Scientists receive funding to create a universal software for quantum dynamics simulations

Scientists will develop a universal code for computer simulations which improve our understanding of the quantum world

This will help researchers across the world collaborate on experiments to make use of quantum effects

Many important new technologies - like quantum computing and generating clean energy - are based on understanding and controlling the dynamics of electrons, atoms and molecules

For the first time, scientists will develop a universal software framework for simulations, removing many barriers that exist to achieving a deeper understanding across the quantum world.

Scientists use powerful sources of light to study tiny particles, atoms and molecules that make up the matter around us - known as the quantum domain. These experiments can be used to answer important questions about how particles behave in chemical reactions, material properties, and new quantum technologies.

To understand the results of the experiments, computer simulations are crucial. The computer-generated virtual model shows how these tiny particles move according to the rules of quantum physics. Using newly developed quantum simulations, researchers better predict and understand what’s happening to molecules during experiments.

The problem is that most research groups use their own custom-made software for their studies. This individual approach means it is difficult for scientists to use ideas from one group to improve the methods of another group.

To address this, a new research project called COSMOS, funded by the Engineering and Physical Sciences Research Council (ESPRC), led by UCL and including researchers at The University of Warwick, will develop a unified code for quantum dynamics simulations suitable for use by both computational and experimental researchers.

This universal software will enable a wider group of scientists worldwide to use computer simulations to explore the quantum world more efficiently, and it will aid researchers across a broad range of research areas to understand state-of-the art experiments and exploit quantum effects by designing new molecules and materials.

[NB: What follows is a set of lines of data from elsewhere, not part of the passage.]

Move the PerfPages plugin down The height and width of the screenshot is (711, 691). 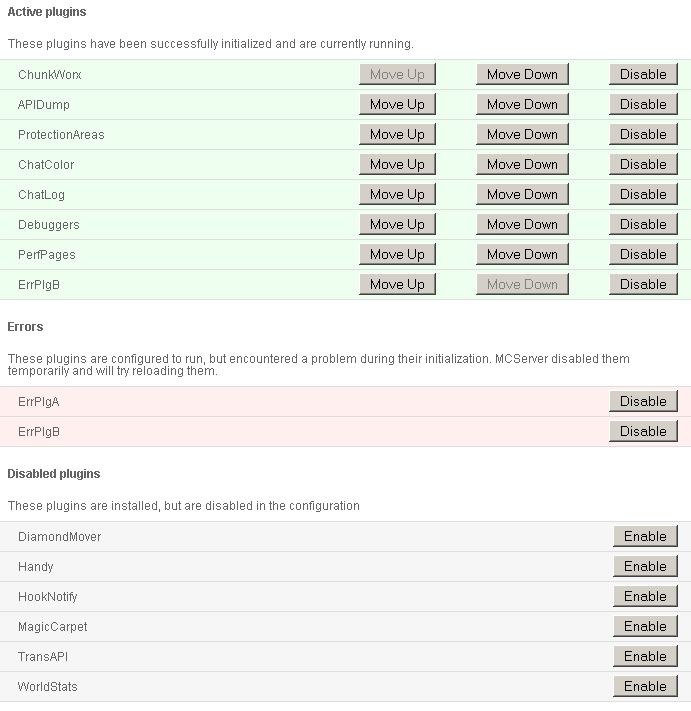522,254
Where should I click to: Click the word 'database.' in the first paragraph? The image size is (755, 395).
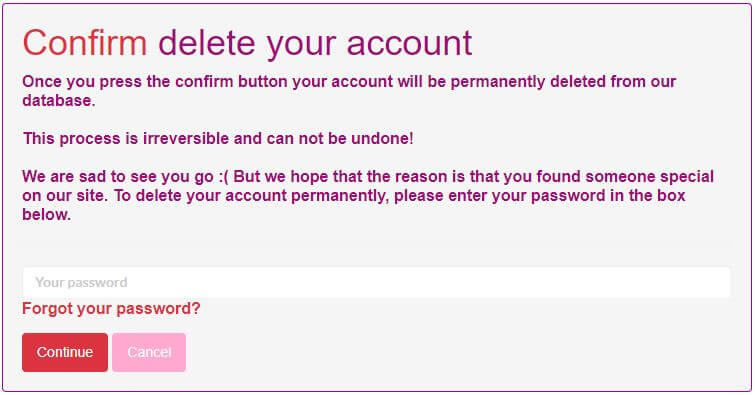[x=59, y=101]
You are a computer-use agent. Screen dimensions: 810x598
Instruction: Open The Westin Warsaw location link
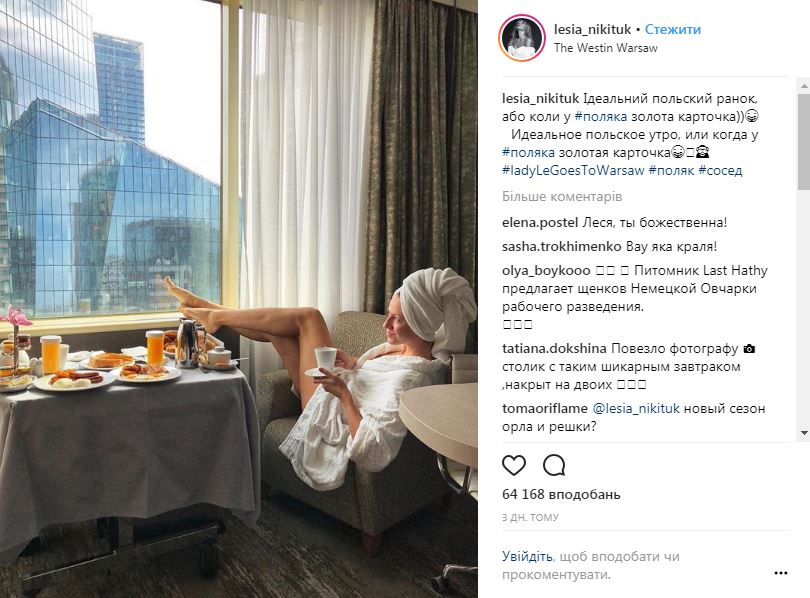(605, 48)
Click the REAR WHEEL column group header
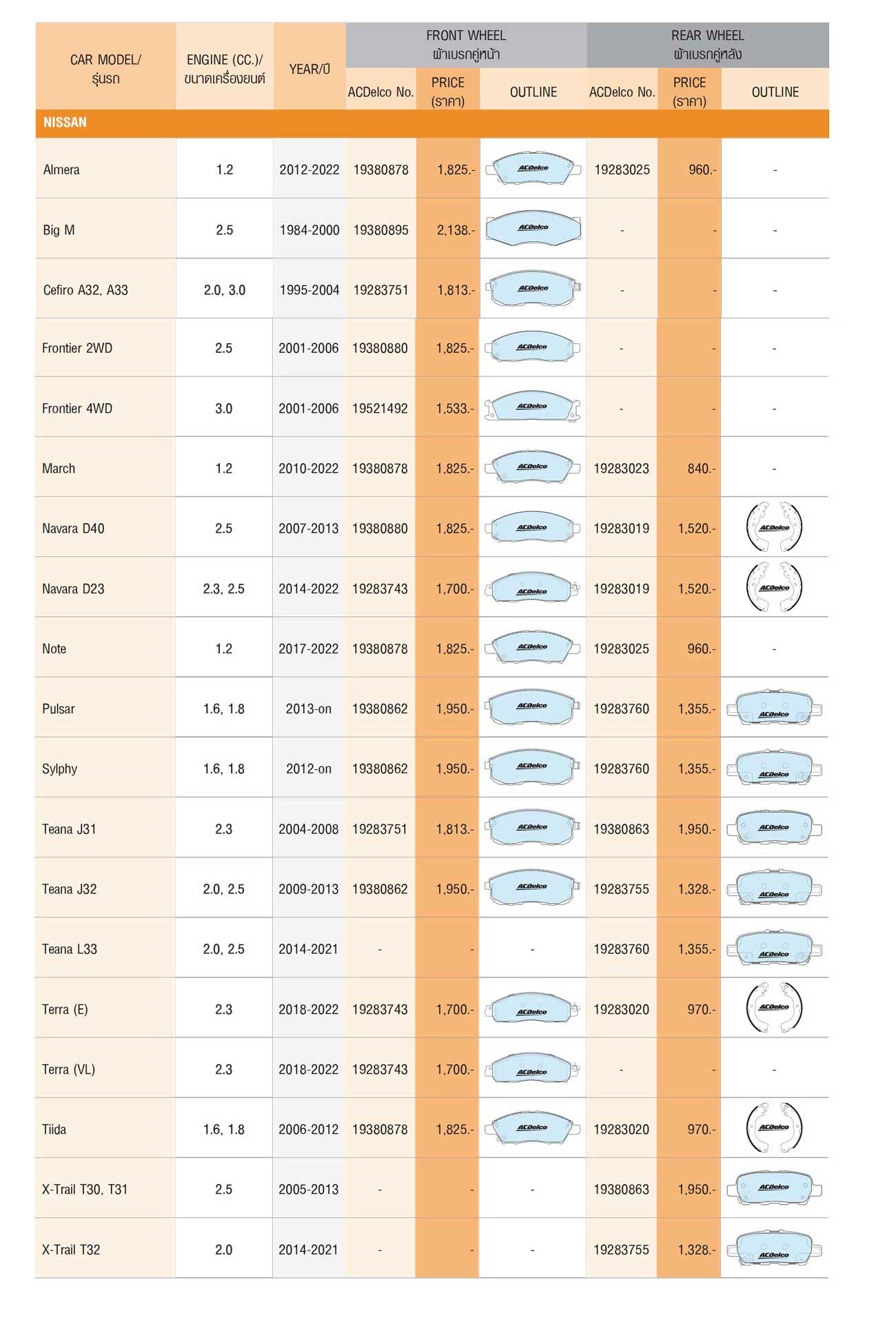Screen dimensions: 896x1331 tap(707, 45)
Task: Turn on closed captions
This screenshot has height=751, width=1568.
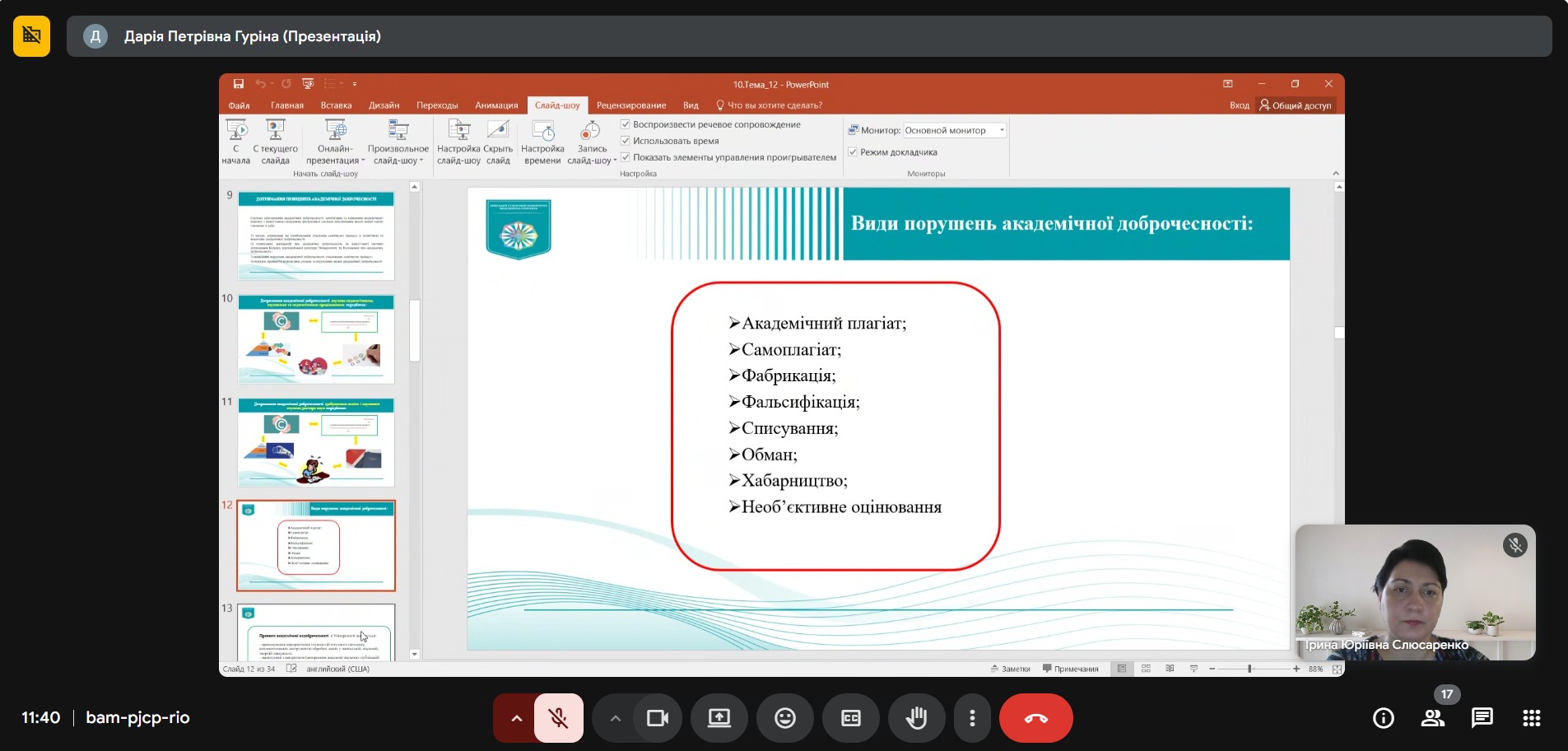Action: [850, 718]
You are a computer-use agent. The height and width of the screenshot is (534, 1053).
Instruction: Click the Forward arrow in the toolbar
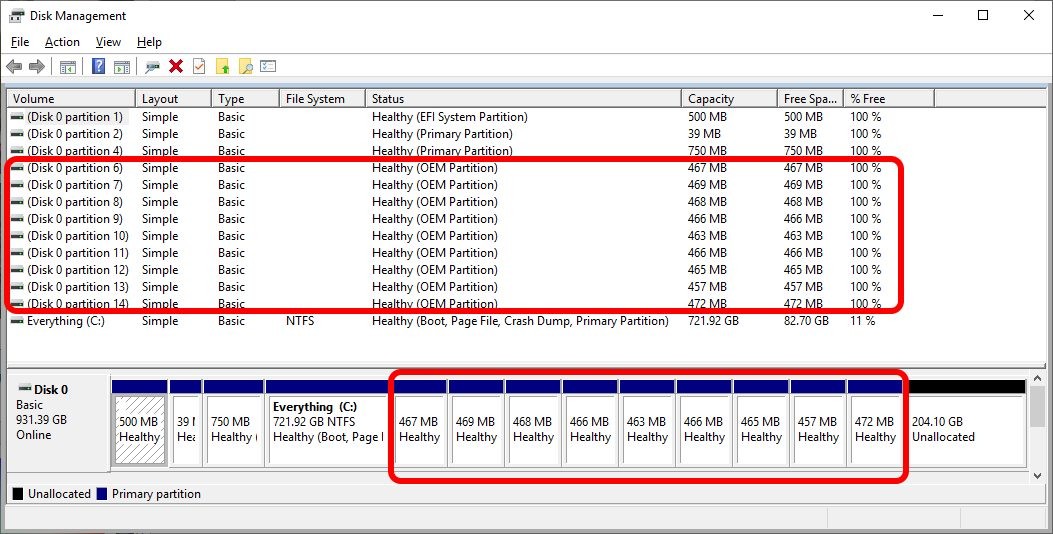36,67
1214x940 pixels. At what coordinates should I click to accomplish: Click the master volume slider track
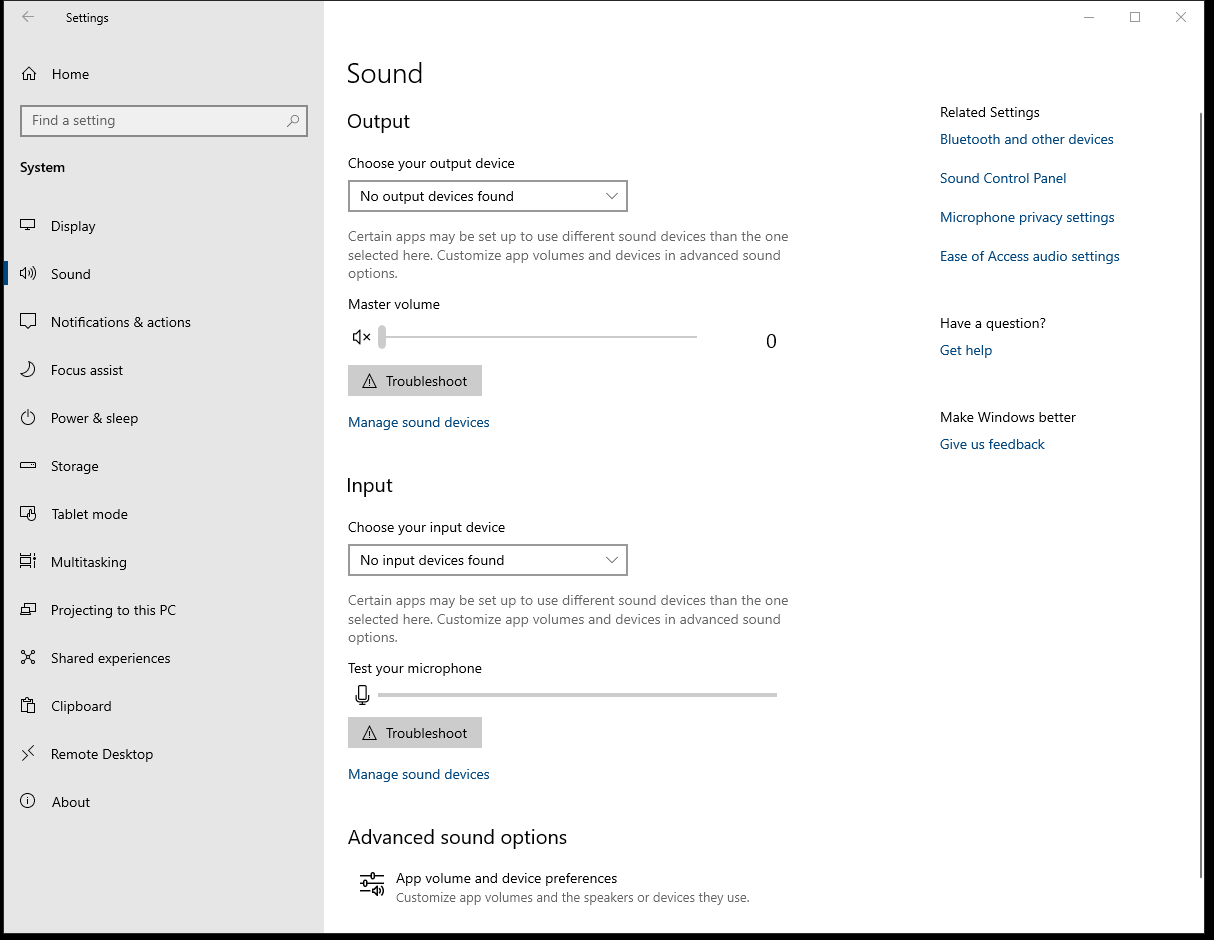540,338
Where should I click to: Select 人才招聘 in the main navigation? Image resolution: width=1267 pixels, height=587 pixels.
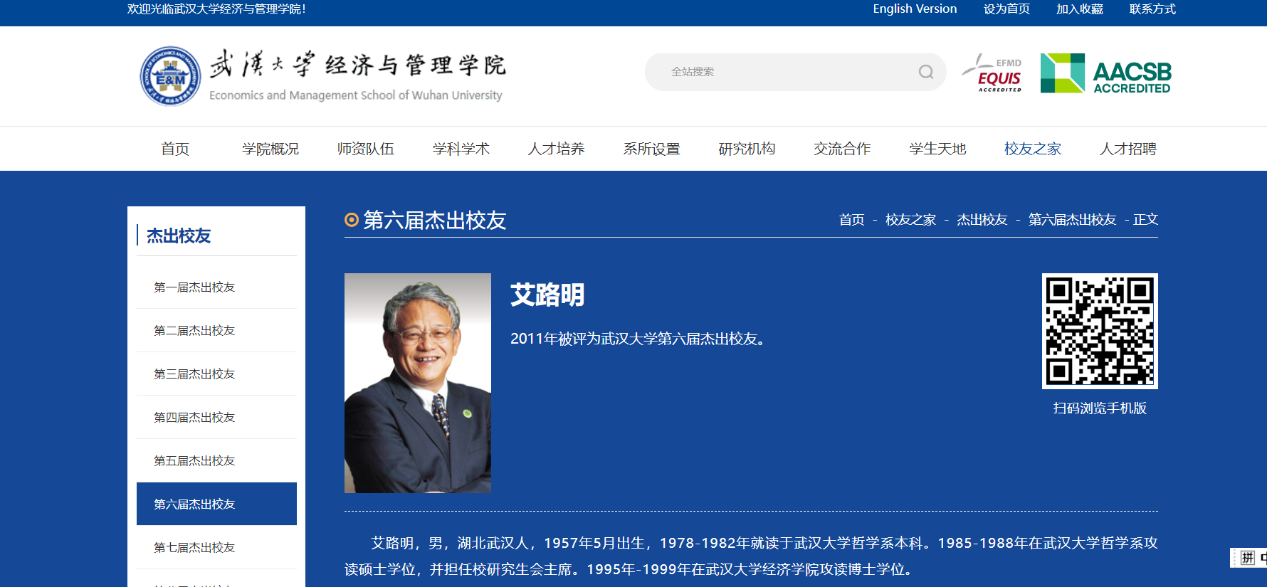click(1128, 149)
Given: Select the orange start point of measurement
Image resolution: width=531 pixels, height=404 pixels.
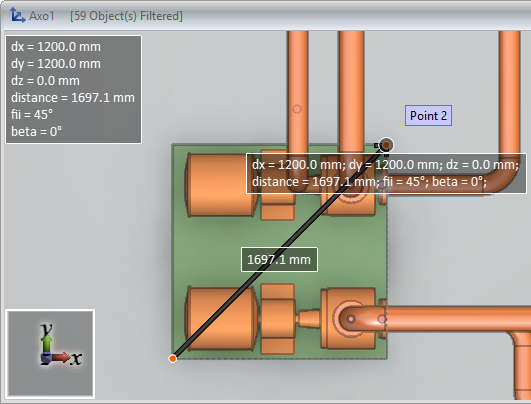Looking at the screenshot, I should click(173, 358).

Professor Scott Habershon, Department of Chemistry, University of Warwick, a Principal Investigator for the research, said: "Many important new technologies - like quantum computing and artificial photosynthesis (creating sustainable energy from sunlight) - are based on understanding and controlling the dynamics of electrons, atoms and molecules. Computer modelling of these quantum processes has always been very challenging - but this exciting new project will allow our team to develop new ideas and new software to meet this challenge head-on."

Lead researcher Professor Graham Worth, UCL, added: "I am very excited to be heading this international team. The project will be a big challenge and I am looking forward to seeing how we can combine our knowledge and ideas to provide a step-change in the way we can describe, visualise and exploit quantum processes."

By supporting a large, yet integrated cohort of early-career researchers, this programme grant will provide an enormous acceleration to developments in the quantum domain, positioning the UK as a global leader in this domain as we move from the era of classical computation and simulation into the quantum era of the coming decades.

Other Principal Investigators on the project are Dr. Basile Curchod (University of Bristol), Professor Adam Kirrander (University of Oxford), Professor Tom Penfold (Newcastle University) and Professor Dmitry Shalashilin (University of Leeds).

Professor Andrew Orr-Ewing, University of Bristol, commented: "New advances of the type offered by the COSMOS project are essential for the detailed interpretation of experimental data from ultrafast spectroscopy studies of photochemical processes important in the Earth’s atmosphere or in biological systems.

"The COSMOS code will transform how we obtain new insights from our experimental results, and it will allow us to study ever more complex photochemical processes."